I watched Oreo run down his dreams last night and I wondered what my kids see and feel in their dreams.  In Sweet Girl's and Little Man's respective dreams: do they remain the same in a different world?; do they change in a consistent and constant reality?; do they see themselves as children with challenges?; do they see themselves as "normal" kids?; do they see themselves as the same kids but in a world that is built for them?; do they dream at all?  I don't know if they dream.  Sleep is often elusive for Sweet Girl though she is content to rest in her room until an appropriate time.  (Someday I hope she and I agree upon what time is actually "appropriate.") When she was younger, Sweet Girl used to wake herself up laughing in the middle of the night. When that would happen, she would wake up giggling and then she was up for the rest of the night.  While I loved hearing her giggle through the baby monitor - and it was at a time in our lives when laughter was on the rare side - I knew she needed more sleep and I did too.  Even more difficult than sleep deprivation, I envied the thing in her dream that knew how to unlock that precious sound while I floundered through the daylight hours trying just to make her comfortable.  How can I replicate this unknown and fantastical thing which has found a way to make her happy if I don't know what it is?  Little Man is a better sleeper than his sister.  He will power nap in the car and wake up relatively easily.  He does pose a challenge to Nap Time at school, but he sleeps well overnight and given the opportunity would sleep until that "appropriate" time. But I don't know if either of them dream when their eyelids fall heavy and their thick eyelashes rest peacefully upon their full and freckled cheeks.

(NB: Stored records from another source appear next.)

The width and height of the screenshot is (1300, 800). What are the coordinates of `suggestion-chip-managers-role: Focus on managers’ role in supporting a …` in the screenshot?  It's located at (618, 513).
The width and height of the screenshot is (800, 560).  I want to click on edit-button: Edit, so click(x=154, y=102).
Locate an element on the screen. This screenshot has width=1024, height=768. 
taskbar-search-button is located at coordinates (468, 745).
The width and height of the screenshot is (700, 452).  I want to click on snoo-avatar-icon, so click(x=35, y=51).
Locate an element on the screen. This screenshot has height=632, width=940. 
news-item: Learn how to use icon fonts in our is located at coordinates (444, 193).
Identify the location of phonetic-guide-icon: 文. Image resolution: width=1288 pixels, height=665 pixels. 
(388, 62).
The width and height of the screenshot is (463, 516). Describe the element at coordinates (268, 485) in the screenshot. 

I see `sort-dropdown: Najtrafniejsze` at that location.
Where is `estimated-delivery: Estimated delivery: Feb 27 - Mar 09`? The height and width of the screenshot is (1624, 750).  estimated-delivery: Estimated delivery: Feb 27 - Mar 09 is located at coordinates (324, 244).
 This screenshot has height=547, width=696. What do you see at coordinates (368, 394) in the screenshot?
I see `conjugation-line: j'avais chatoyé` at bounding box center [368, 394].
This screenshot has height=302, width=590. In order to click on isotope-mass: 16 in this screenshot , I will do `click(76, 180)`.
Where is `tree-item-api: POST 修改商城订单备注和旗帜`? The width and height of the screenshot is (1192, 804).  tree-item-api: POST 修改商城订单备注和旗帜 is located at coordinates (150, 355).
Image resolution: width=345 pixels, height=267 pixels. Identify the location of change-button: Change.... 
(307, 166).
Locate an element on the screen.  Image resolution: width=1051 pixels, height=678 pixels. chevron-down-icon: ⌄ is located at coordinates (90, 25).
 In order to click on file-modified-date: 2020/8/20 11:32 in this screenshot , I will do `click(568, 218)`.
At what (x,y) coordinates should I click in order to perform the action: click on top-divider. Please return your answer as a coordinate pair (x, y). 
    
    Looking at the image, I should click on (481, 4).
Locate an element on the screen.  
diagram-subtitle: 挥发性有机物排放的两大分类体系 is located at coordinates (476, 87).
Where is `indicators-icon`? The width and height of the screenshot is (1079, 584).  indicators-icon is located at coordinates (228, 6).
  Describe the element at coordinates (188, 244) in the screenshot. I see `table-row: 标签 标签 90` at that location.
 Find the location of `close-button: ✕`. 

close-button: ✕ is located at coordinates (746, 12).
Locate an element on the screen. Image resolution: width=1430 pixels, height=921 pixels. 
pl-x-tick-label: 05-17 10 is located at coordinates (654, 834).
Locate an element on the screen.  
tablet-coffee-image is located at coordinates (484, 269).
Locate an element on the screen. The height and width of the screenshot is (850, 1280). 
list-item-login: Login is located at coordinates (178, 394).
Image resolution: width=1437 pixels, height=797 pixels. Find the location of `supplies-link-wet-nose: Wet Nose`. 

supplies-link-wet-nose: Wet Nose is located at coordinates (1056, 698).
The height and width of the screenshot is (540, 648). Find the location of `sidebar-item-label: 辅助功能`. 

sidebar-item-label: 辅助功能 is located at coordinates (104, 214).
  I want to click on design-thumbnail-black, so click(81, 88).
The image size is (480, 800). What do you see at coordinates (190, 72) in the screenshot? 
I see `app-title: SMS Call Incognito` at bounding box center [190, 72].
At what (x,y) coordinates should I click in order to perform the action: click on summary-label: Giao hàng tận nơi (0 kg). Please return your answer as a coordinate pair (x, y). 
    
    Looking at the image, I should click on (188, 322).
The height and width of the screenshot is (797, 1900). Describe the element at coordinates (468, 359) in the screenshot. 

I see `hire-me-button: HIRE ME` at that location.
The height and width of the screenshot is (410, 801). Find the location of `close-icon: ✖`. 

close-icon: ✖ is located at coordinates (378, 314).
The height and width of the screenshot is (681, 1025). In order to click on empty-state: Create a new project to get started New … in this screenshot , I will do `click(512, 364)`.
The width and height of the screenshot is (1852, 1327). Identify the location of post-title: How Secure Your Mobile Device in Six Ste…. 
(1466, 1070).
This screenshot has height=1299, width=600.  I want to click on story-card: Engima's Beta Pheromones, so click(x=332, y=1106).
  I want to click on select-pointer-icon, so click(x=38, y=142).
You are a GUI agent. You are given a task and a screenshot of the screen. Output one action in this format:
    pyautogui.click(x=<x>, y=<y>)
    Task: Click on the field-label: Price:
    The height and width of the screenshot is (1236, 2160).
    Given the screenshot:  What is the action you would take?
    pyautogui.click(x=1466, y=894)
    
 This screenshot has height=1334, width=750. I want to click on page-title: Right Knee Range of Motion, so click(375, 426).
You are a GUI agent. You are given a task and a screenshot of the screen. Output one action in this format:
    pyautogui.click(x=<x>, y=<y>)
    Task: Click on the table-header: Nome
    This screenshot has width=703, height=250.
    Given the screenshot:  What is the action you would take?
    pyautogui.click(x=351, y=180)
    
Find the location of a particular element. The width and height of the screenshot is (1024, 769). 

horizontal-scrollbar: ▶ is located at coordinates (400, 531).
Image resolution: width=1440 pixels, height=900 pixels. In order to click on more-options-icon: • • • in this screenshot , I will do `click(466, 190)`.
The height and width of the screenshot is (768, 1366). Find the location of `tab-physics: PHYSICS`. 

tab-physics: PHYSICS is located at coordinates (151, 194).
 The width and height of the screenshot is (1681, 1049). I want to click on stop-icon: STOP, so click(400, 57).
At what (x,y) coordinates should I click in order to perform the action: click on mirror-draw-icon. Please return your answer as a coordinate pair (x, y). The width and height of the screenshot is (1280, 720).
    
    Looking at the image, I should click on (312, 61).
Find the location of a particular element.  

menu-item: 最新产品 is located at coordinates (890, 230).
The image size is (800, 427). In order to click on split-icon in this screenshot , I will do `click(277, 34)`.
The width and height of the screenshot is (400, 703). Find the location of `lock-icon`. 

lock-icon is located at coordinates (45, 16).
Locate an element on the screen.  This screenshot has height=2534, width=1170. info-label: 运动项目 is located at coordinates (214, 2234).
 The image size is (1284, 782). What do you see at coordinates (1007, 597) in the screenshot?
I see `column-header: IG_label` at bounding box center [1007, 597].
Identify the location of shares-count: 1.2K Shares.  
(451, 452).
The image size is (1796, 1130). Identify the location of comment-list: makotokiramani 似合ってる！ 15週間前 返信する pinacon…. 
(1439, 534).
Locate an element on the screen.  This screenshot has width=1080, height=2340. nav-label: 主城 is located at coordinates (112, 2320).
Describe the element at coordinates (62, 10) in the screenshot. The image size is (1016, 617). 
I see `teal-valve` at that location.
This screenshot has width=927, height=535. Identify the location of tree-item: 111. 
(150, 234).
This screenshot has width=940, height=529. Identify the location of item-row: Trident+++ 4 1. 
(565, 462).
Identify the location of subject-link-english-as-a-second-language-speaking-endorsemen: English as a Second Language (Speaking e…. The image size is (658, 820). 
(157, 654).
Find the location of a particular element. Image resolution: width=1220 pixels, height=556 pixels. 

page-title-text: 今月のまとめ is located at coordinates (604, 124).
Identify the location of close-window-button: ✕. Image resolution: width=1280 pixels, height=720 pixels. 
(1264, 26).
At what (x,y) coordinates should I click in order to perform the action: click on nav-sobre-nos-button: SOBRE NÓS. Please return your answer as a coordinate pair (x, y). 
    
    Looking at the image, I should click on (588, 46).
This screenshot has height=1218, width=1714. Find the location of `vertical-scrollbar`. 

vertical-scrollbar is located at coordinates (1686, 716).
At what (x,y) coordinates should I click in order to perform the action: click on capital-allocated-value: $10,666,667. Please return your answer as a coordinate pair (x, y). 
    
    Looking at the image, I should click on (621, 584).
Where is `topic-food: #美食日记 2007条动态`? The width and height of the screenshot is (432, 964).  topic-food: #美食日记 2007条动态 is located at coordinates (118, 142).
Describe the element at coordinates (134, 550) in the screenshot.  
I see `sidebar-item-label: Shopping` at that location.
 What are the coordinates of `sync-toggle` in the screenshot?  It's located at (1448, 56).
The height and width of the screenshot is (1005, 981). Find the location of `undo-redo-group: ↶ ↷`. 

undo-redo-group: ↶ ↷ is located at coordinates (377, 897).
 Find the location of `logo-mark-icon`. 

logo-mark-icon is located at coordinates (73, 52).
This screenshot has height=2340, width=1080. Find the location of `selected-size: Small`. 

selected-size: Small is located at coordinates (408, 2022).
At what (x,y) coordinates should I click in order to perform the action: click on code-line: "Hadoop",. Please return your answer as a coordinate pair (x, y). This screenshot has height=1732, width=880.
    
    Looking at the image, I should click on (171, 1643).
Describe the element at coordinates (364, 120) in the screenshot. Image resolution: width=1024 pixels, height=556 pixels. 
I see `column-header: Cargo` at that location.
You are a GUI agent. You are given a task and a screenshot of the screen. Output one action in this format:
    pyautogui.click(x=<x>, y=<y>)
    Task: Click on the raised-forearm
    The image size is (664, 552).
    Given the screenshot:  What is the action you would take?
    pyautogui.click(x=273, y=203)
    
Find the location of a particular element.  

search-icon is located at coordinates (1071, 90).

I've asked a couple of times.  I've even told them some of my dreams.  The ones in which we travel together to places real or made of more magical stuff, and the dreams where we have had grand adventures.  But it hasn't sparked any sharing.  If they dream, they are the only ones privy to what transpires.  I wonder if their dreams have them as the central characters.  I wonder if they relive their favorite days that we've had together.  Do they have better days in their dreamscapes? I wonder if in their dreams, they can tell me anything without struggling for words.  I wonder if language is easy for them.  I wonder if in their dreams, it doesn't matter if we do something in order or if we serve the same meal on the same day of the week.  Or maybe in their dreams, the world sees all of that as right, as the norm for all.  In their dreams are Sweet Girl and Little Man more "typical" and less like themselves?  Wouldn't that be easier: horribly, boringly, plainly, easier for several different reasons?  In their dreams do they make friends easily?  Or do they find friends who like them for who they are and not in spite of who they are?  Or in their dreams are they alone and happy?  Are they surrounded by a world of their making that is perfectly suited for them?  In their dreams are they the same?  Like Oreo, do they dream away the things that make them uniquely who they are?  Would I know the Sweet Girl and Little Man that live in their dreams?  They may never be able to tell me, but I hope that I would know them.  I hope that if a dream is wish your heart makes, they don't wish they were different.  I certainly don't.